[Opening Input records section]
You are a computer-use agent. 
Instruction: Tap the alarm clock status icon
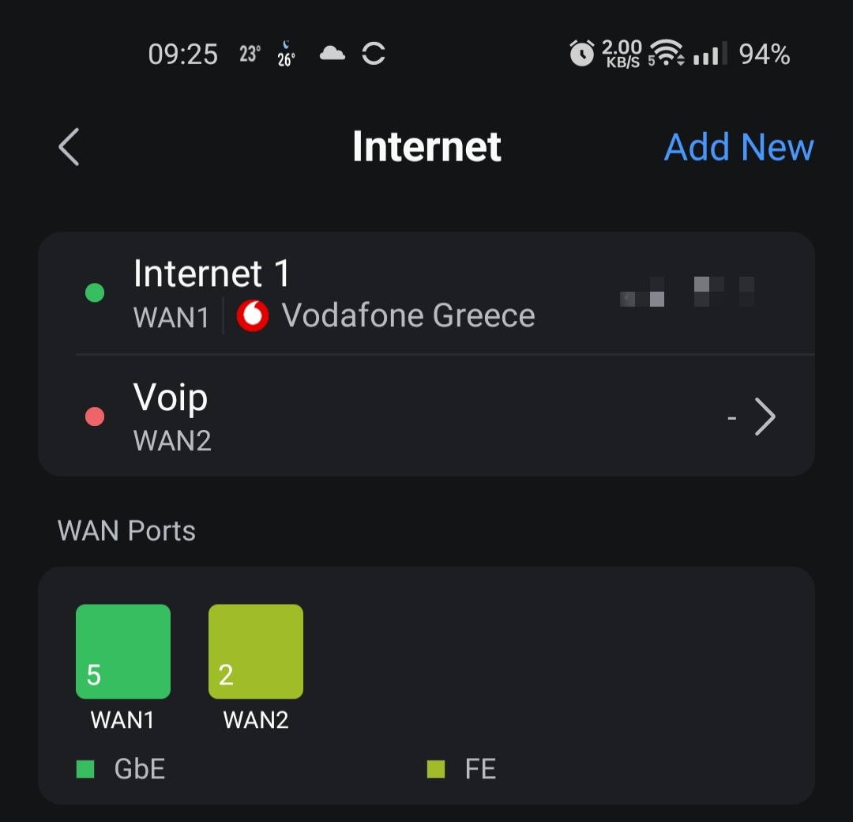click(581, 53)
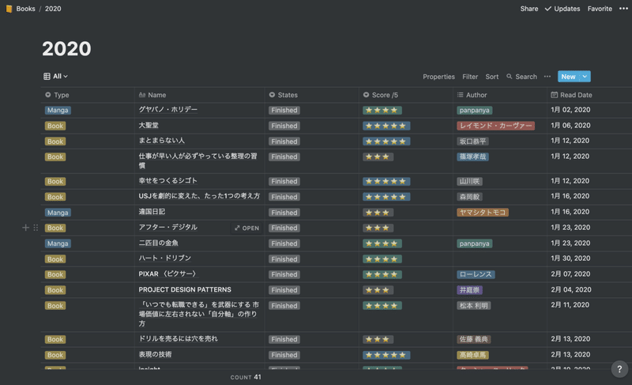
Task: Open the dropdown arrow next to New
Action: click(585, 77)
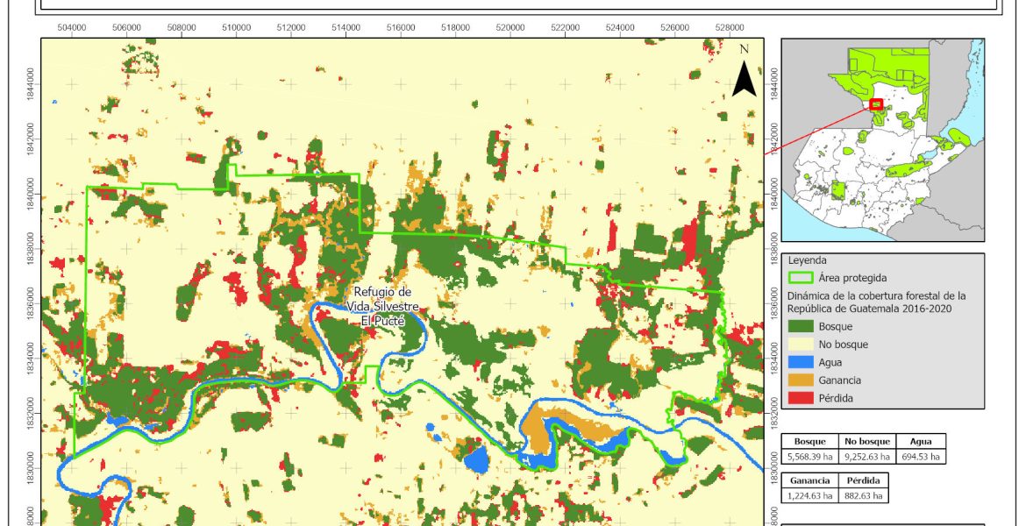Select the Refugio de Vida Silvestre El Pucté label

point(382,307)

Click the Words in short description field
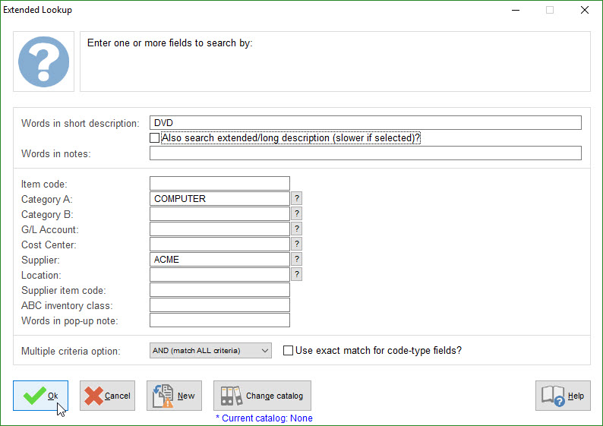tap(365, 123)
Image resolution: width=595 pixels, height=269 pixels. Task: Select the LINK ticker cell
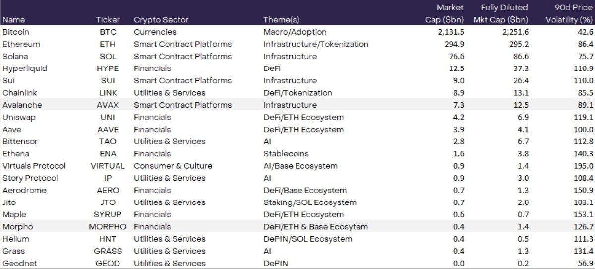[108, 93]
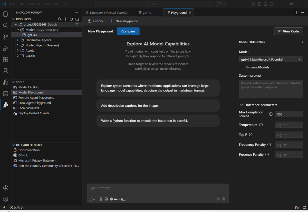Search within Resources
Image resolution: width=308 pixels, height=212 pixels.
(60, 19)
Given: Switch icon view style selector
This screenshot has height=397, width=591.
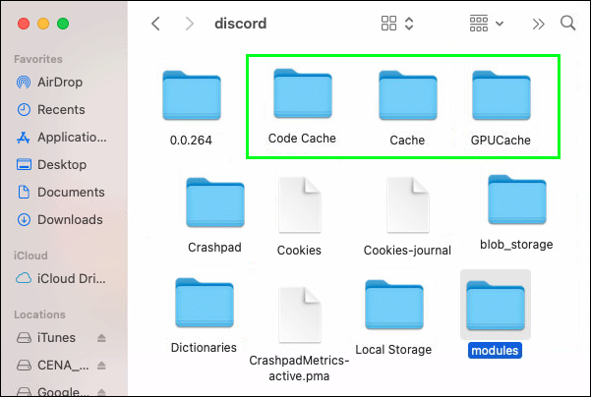Looking at the screenshot, I should pos(398,23).

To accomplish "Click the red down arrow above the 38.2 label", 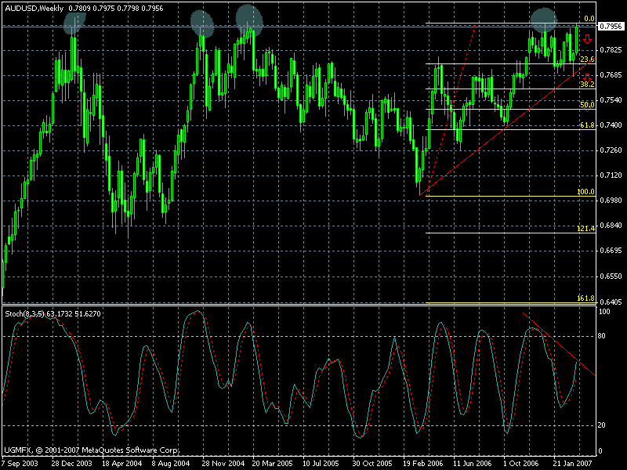I will point(587,75).
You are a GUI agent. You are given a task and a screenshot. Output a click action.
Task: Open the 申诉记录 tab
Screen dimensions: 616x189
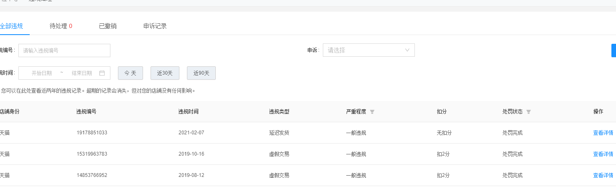pyautogui.click(x=155, y=26)
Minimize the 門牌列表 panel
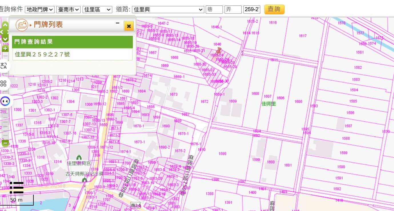The height and width of the screenshot is (211, 394). click(117, 23)
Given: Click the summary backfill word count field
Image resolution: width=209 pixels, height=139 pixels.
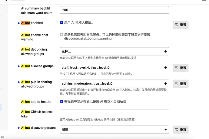Looking at the screenshot, I should pyautogui.click(x=114, y=10).
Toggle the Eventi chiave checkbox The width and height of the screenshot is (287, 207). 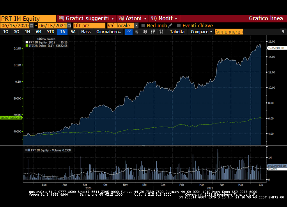pos(179,25)
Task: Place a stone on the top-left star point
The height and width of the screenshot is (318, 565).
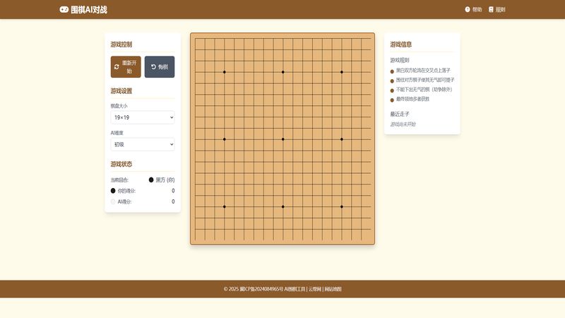Action: click(225, 72)
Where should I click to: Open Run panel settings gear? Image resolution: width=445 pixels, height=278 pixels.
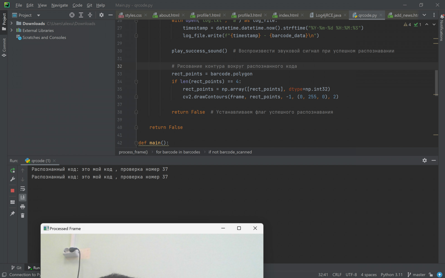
[Closing Input records section]
Prompt:
For the string "agent", show each line of the listing where it appears.

Expected output:
You are a computer-use agent. 
You are a GUI agent. You are given a task and a screenshot. Output a click action.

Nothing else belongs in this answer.